Valeria Soave

Digital nomads

Essere nomade affascina il sedentario in quanto ‘altro polo’, rappresenta la possibilità di poter cambiare e non cristallizzarsi in una vita sempre uguale a se stessa. Affascinano i nomadi del deserto, i tuareg vestiti di blu con i loro turbanti, gli occhi neri e lo sguardo all’orizzonte, i loro cammelli, le loro tende, la loro musica, il fuoco acceso e il tajine sulle dune. Affascina anche il nomade digitale, la cui unica vera patria è Internet. Una patria portatile, senza territorio fisso, ma con territorio temporaneo e circostanziale. Dove lavori? Lavoro online. Ah. 

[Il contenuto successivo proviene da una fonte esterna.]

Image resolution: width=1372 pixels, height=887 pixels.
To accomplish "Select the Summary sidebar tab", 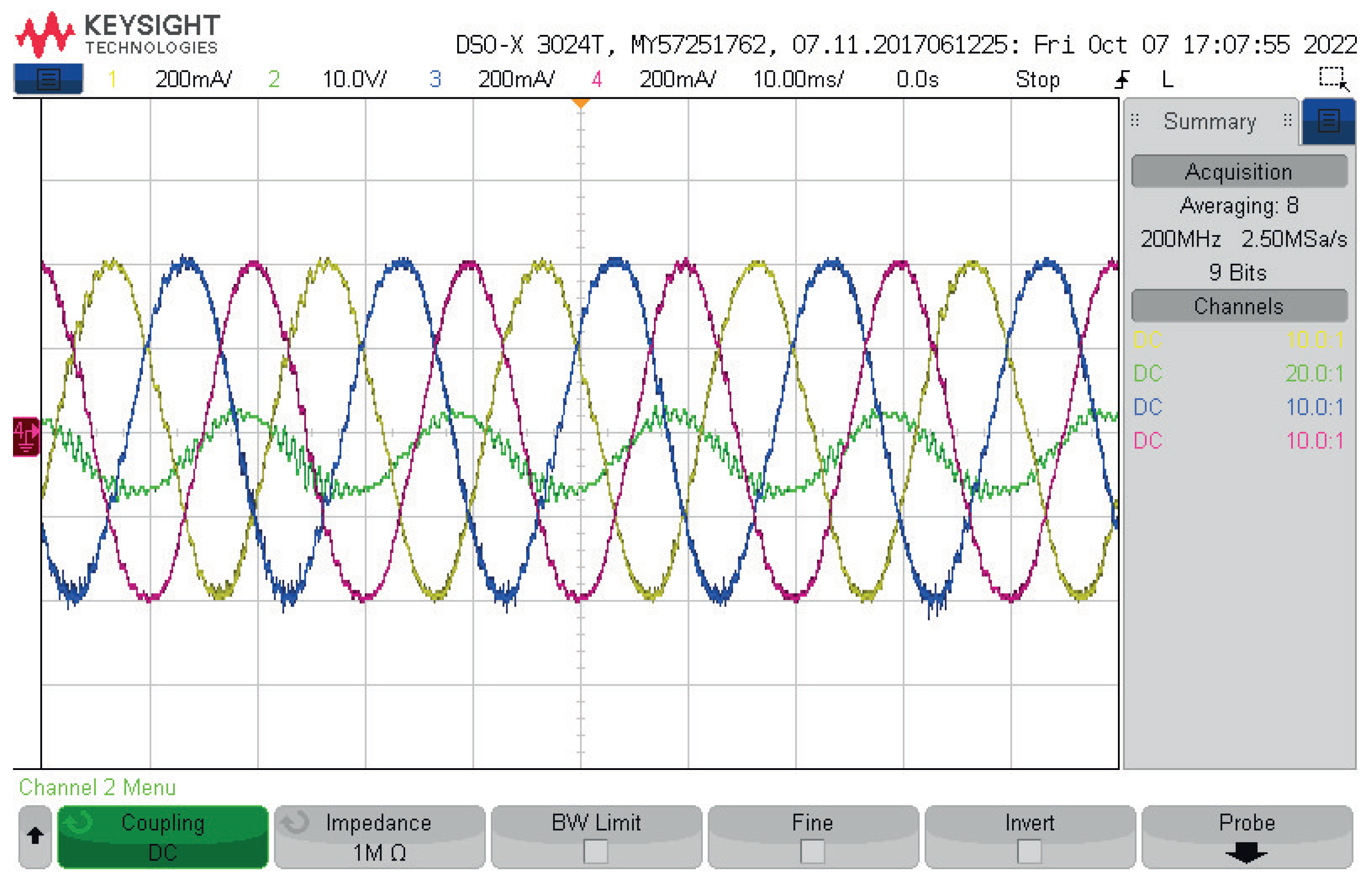I will (1210, 122).
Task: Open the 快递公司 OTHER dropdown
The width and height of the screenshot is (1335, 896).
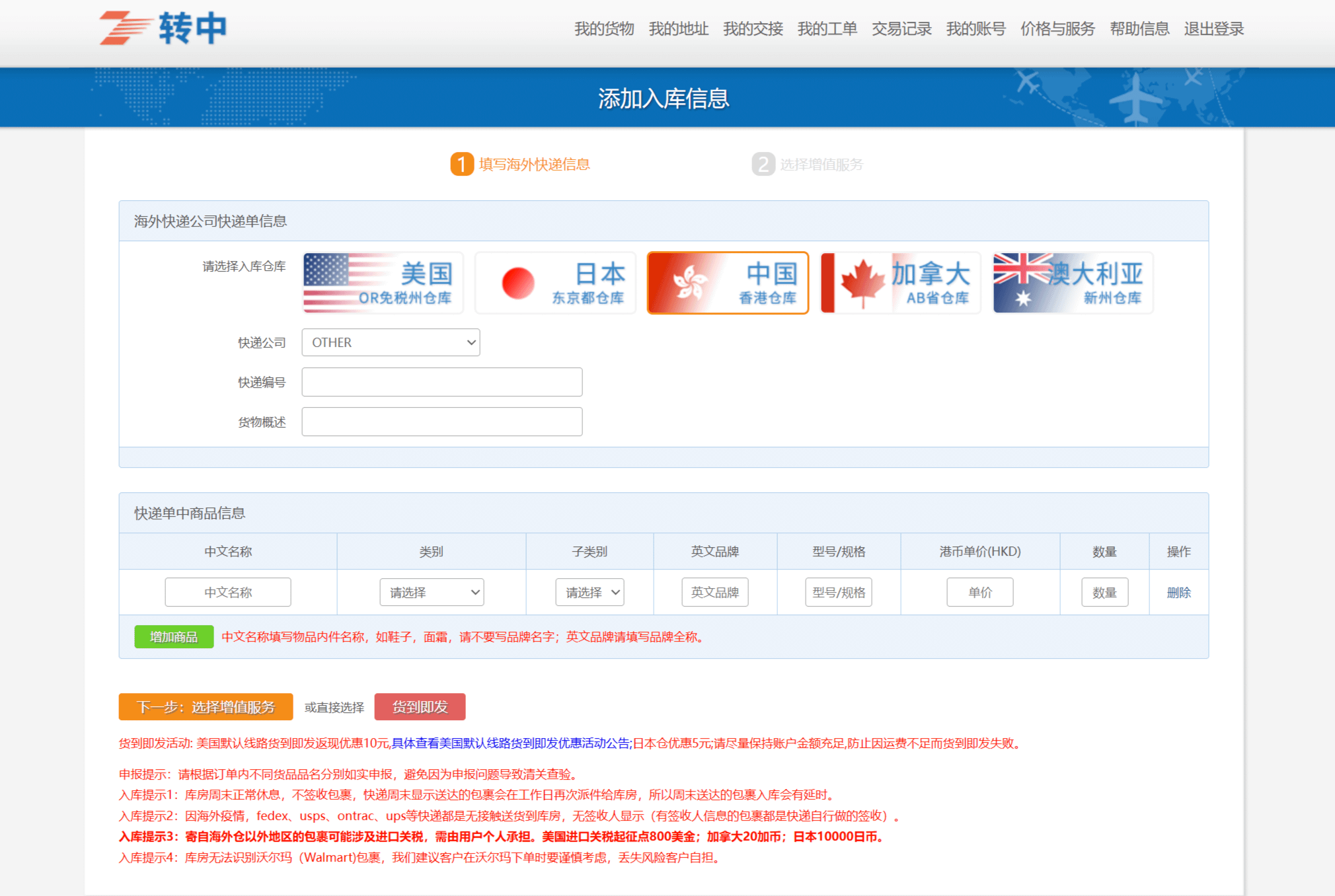Action: click(391, 342)
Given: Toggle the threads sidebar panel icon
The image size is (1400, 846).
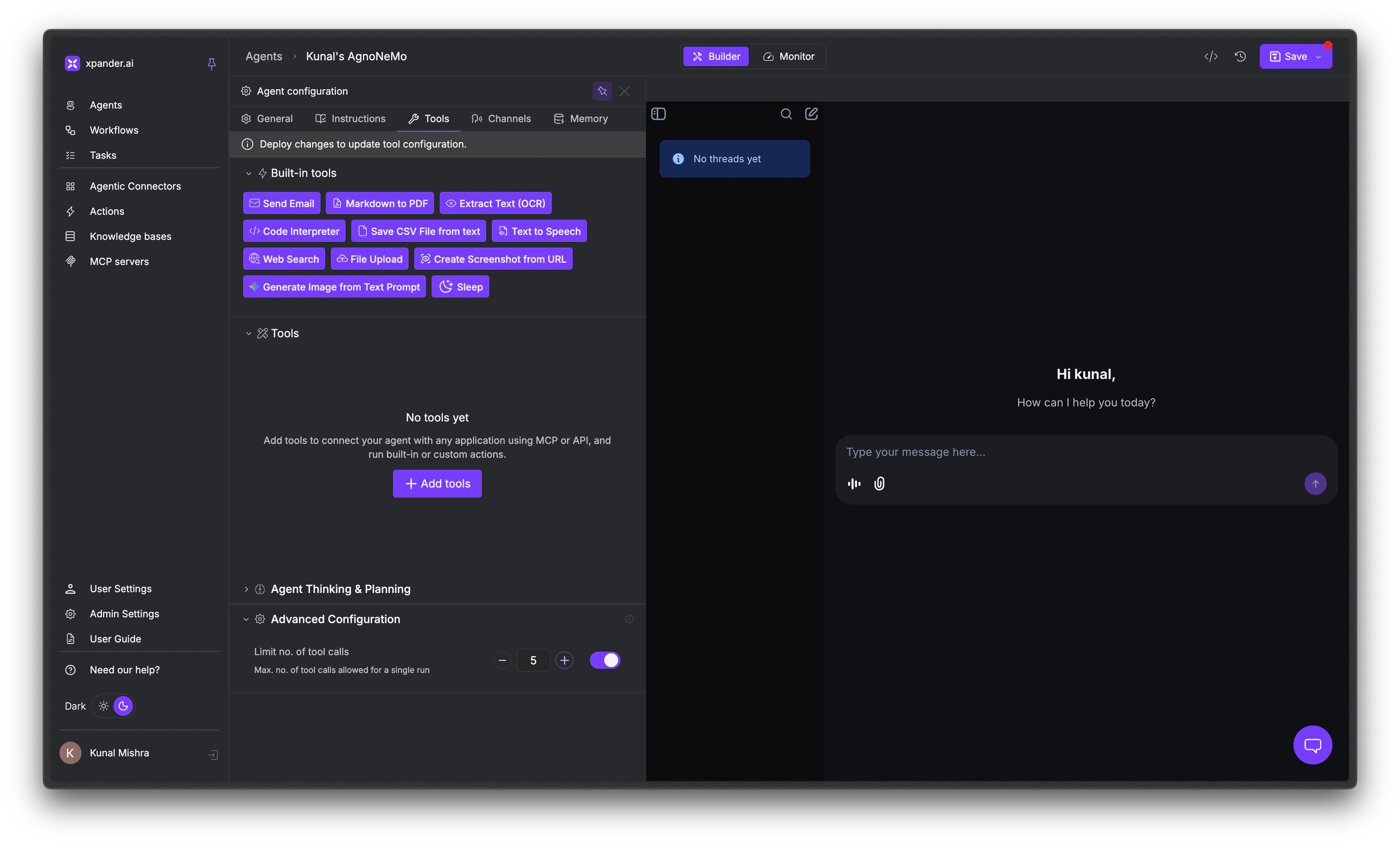Looking at the screenshot, I should [x=659, y=114].
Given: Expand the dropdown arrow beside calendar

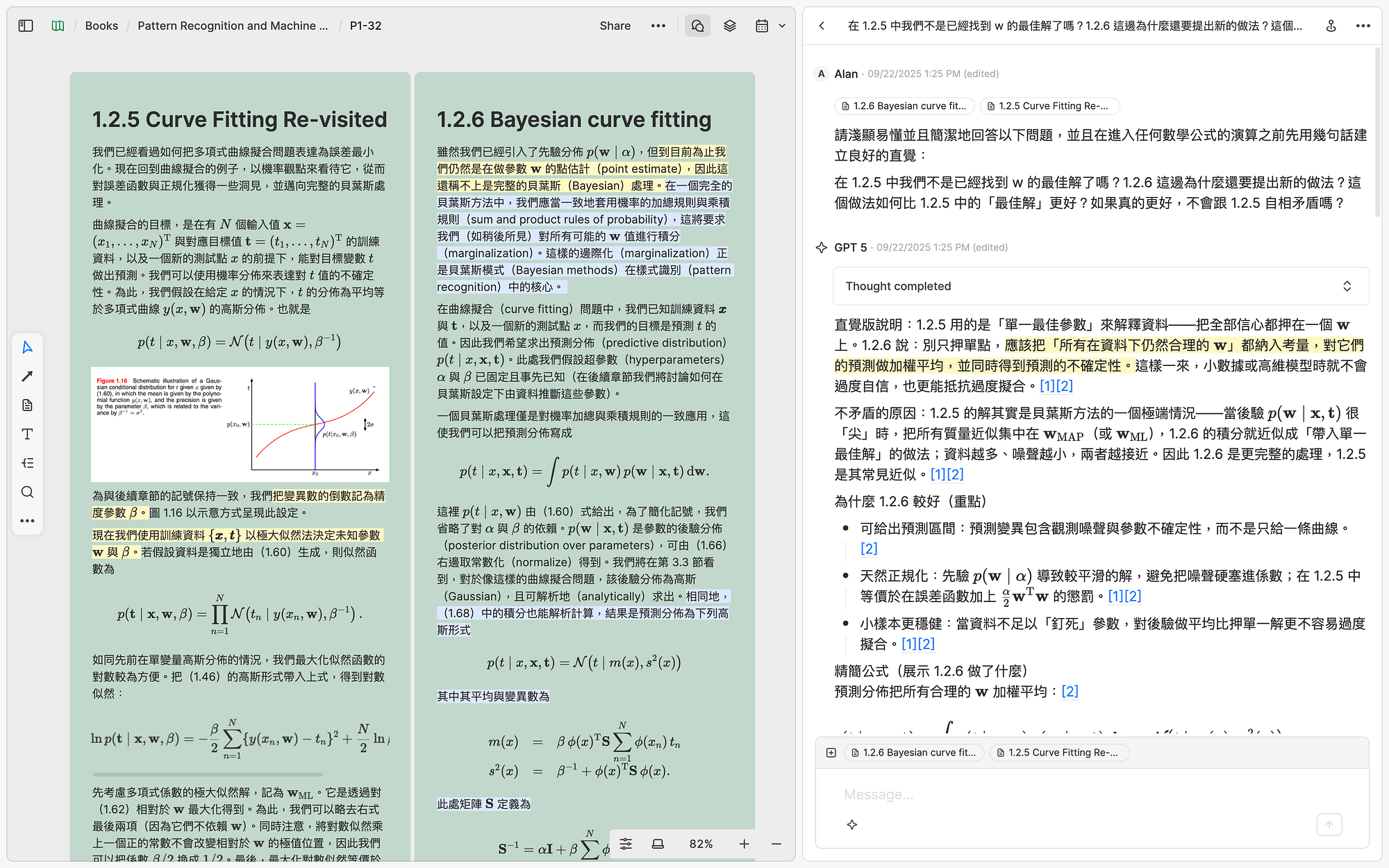Looking at the screenshot, I should click(782, 26).
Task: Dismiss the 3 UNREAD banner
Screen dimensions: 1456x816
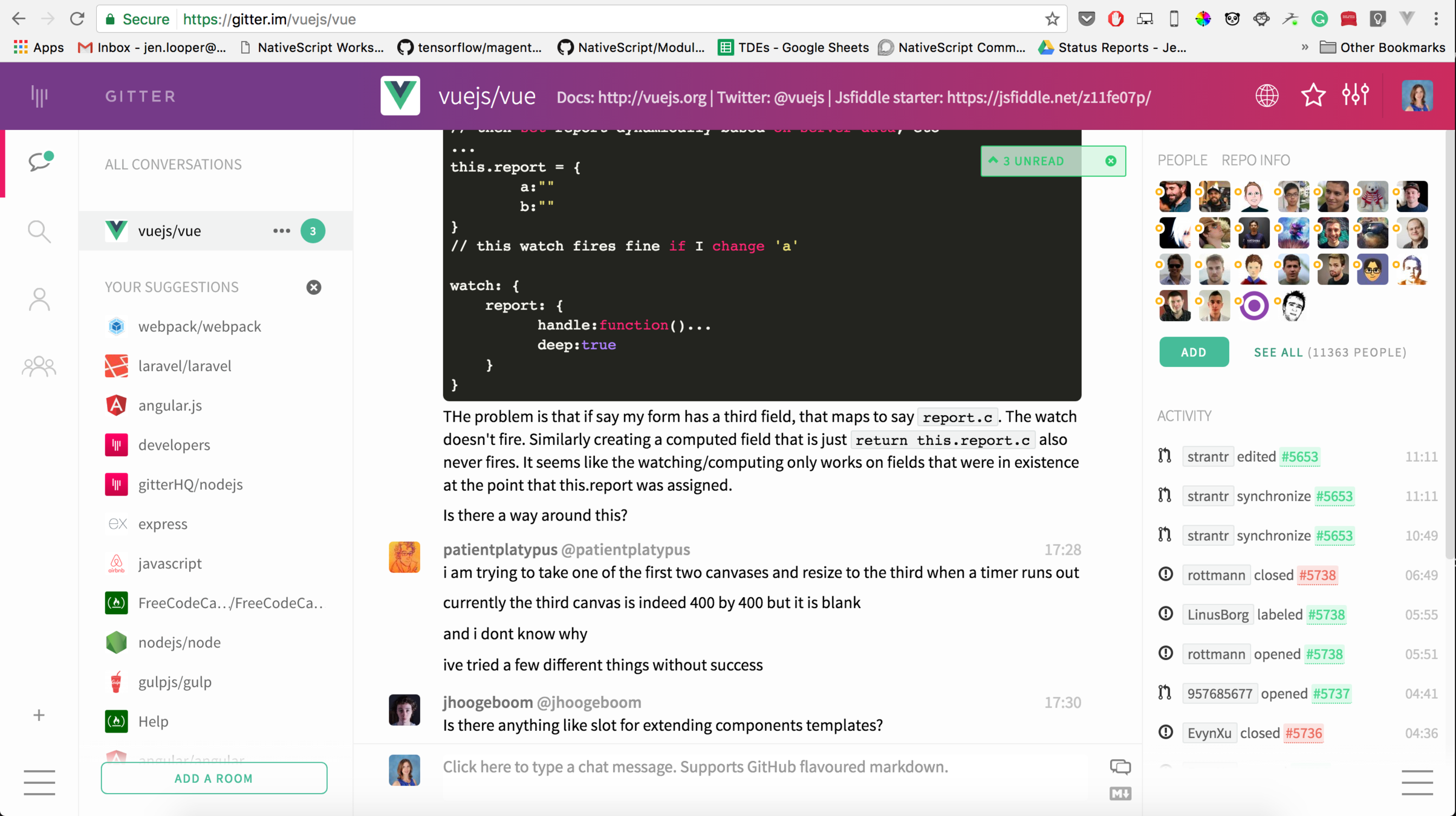Action: [x=1111, y=161]
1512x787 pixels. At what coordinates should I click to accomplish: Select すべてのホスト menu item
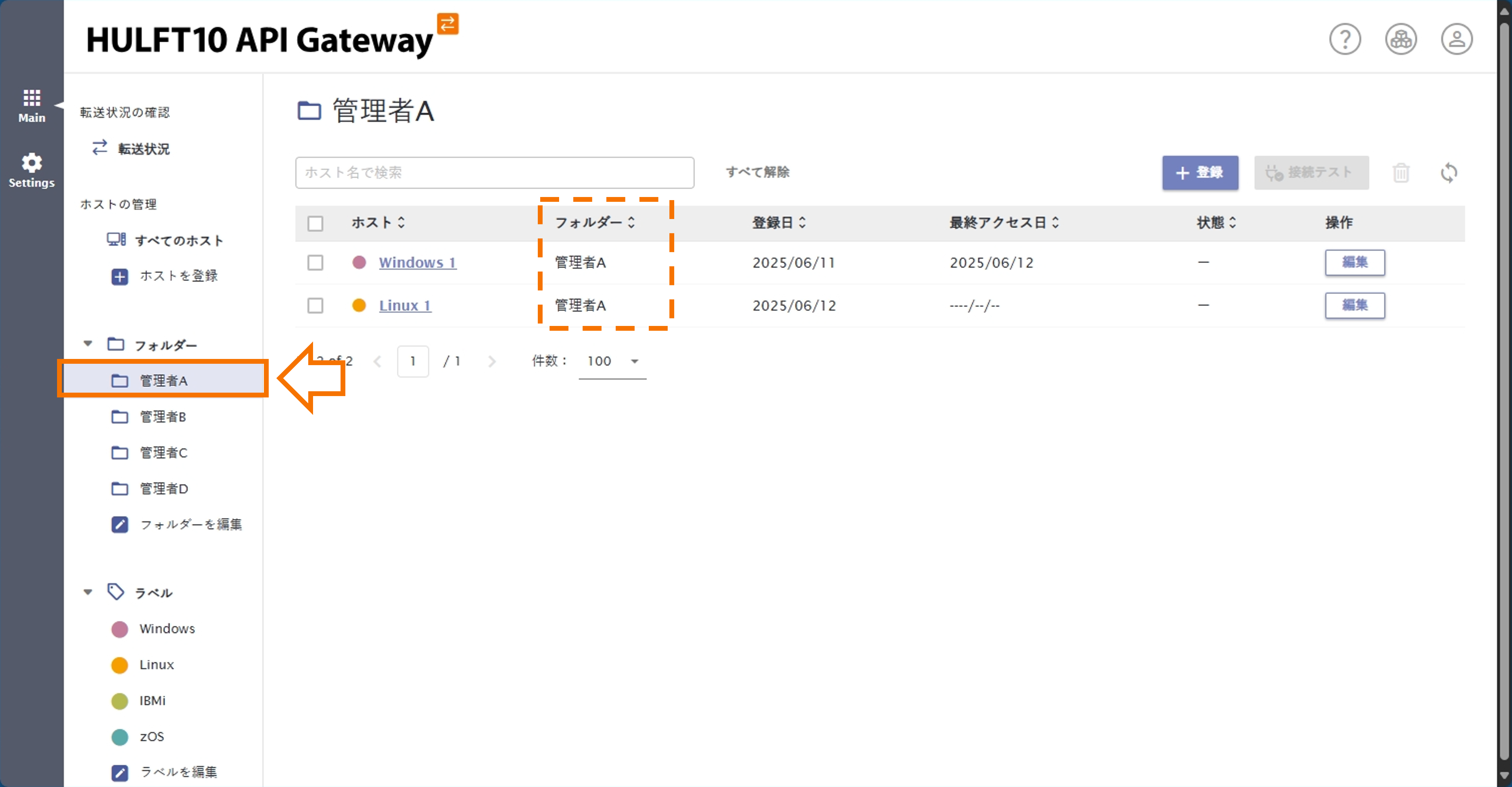[x=178, y=240]
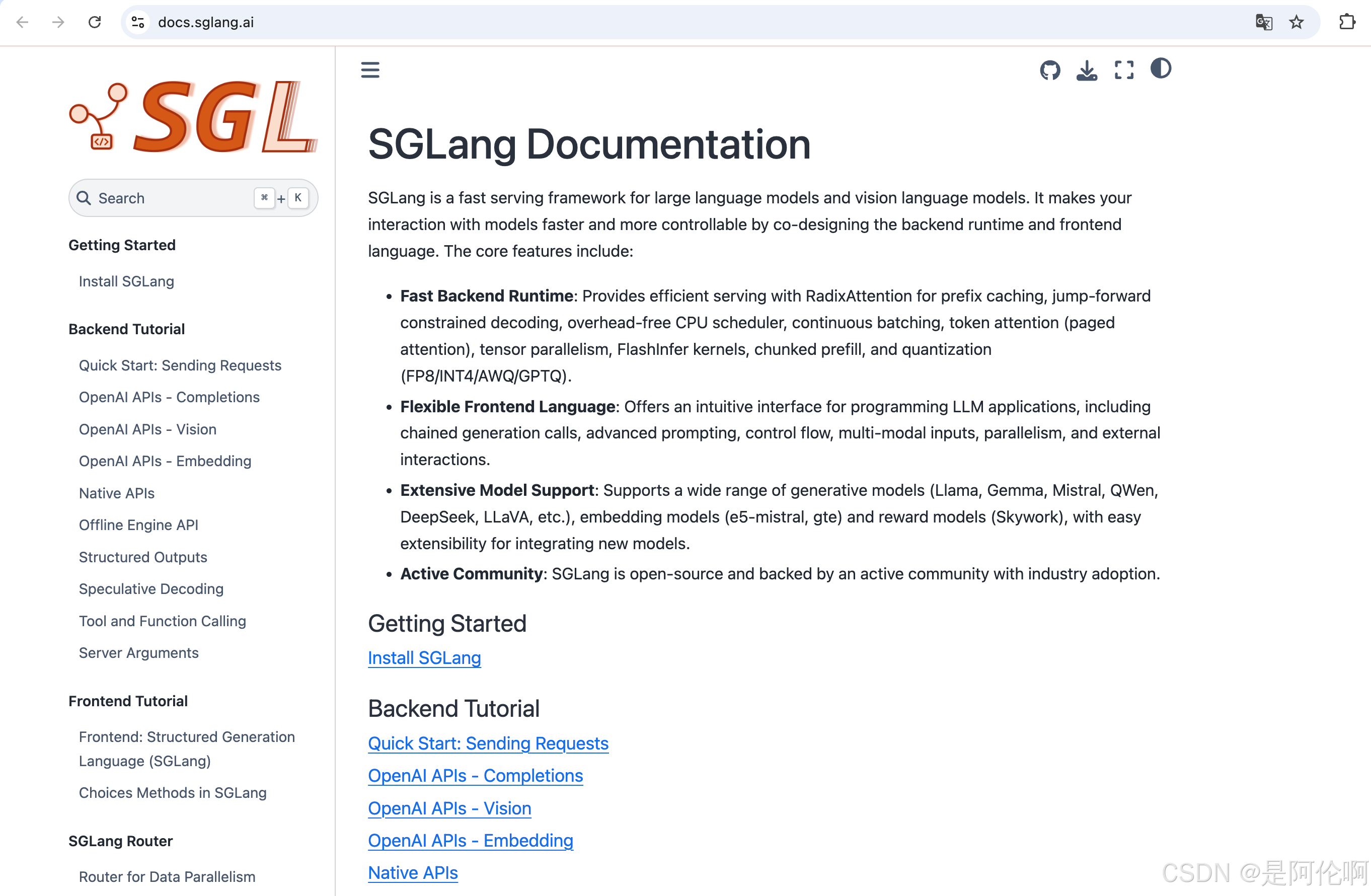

Un po’ qui e un po’ lì. Un paio di mesi da una parte e un paio di mesi da un’altra parte, come fa una mia alunna olandese che nomadizza da un lato all’altro dell’Italia. Non si tratta di errare, muoversi senza sosta con l’idea di cercare una terra promessa (il nomade non conosce la parola diaspora), neanche di perdersi o di disperdersi, perché non esiste il ricongiungimento con un presunto gruppo né una presunta casa (ci si riconosce, nel caso, quando ci si incrocia per il cammino). Si tratta di insediarsi temporalmente in un territorio, andare al mercato o al supermercato, diventare ricorrenti per le persone del posto, imparare lingue, decifrare codici e costumi, intessere relazioni, cambiare casa e vista senza pensare a personalizzare l’arredamento, dipingere i muri, comprare mobili o chiamare l’idraulico. Piuttosto, ci si spersonalizza. L’unica estensione di sé è la valigia, o lo zaino, la casa di lumaca che non conosce la fretta, la tenda che si pianta e si leva. Si pascola un po’ e poi si pascola da un’altra parte, come un tempo, come i pastori della Mongolia, senza bisogno di erigere muri, appendere quadri o costruire acquedotti e ponti. Si vive in una relazione simbiotica estemporanea con il territorio, apportando reciprocamente, si lasciano pezzi di sé e ci si arricchisce di nuovi pezzi allo stesso tempo, si cambia a seconda del posto che si abita e delle lingue che si parlano o non si parlano. All’inizio sembri un turista, poi la gente comincia a chiedersi se ti sei trasferito lì, l’idea che rimani un paio di mesi gli piace, e a un certo punto, arrivederci, ci sentiamo per email o video-chiamata, mi ricorderò di te, forse ci rivedremo. Da dove sei partito perde importanza, ne acquista il tuo percorso, di cui il tuo essere e il tuo corpo si rendono portatori. L’origine non importa, importa il tragitto. Il nomadismo è una migrazione costante che rinuncia al ritorno, alla famiglia, agli amici di vecchia data che vedi al bar o con cui vai a mangiare una pizza o a fare un pic-nic in campagna, quelli che vedi tutti i giorni e con cui si creano scherzi e storie. Rinunci al calore del clan e abbracci la dimensione solitaria della non appartenenza.